→ DATA LISTING
/---
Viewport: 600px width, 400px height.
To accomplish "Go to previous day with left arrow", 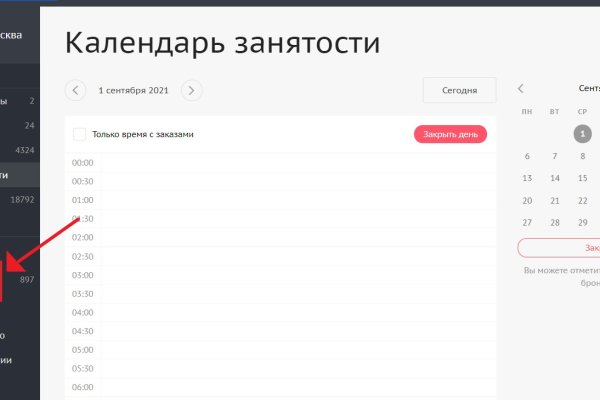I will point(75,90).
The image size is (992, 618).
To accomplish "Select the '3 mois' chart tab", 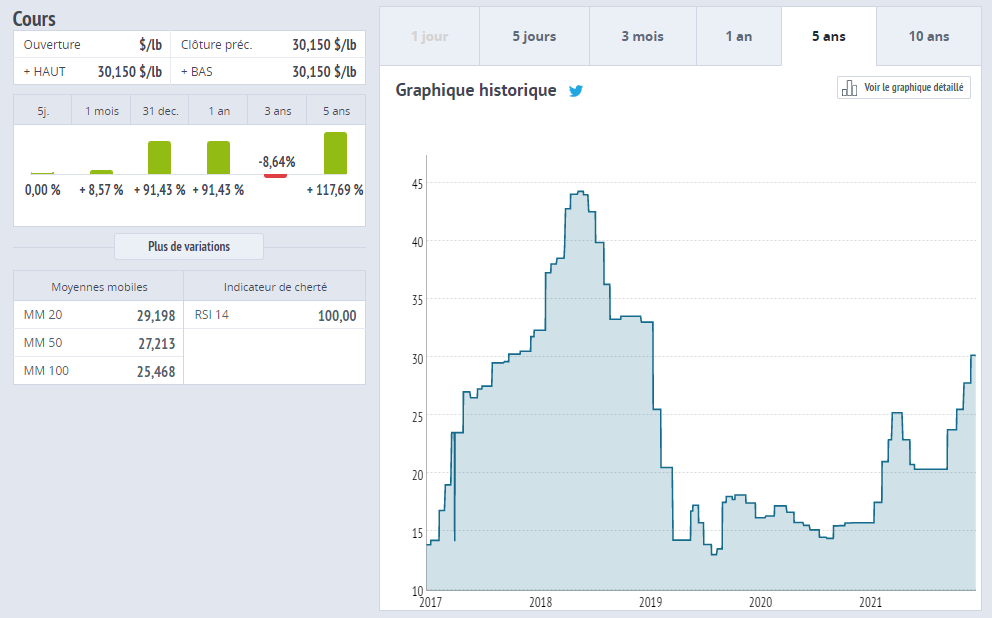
\---
/---
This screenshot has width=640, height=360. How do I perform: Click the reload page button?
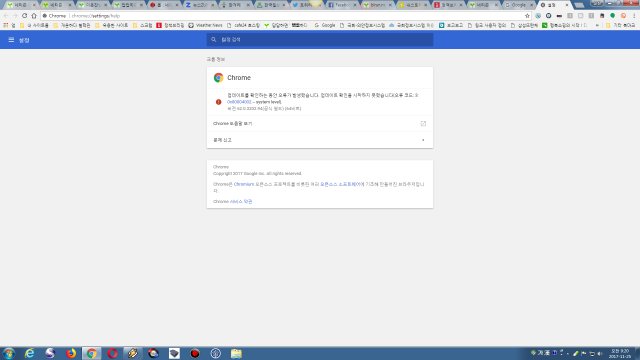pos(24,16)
\---
→ TASK STATEMENT
Output only the lines above from the line that holds "The image size is (992, 618)." through the line that holds "the '3 mois'", both ends included, and exclude pictures.

→ SOLUTION TO THE PROBLEM
The image size is (992, 618).
To accomplish "Select the '3 mois' chart tab", 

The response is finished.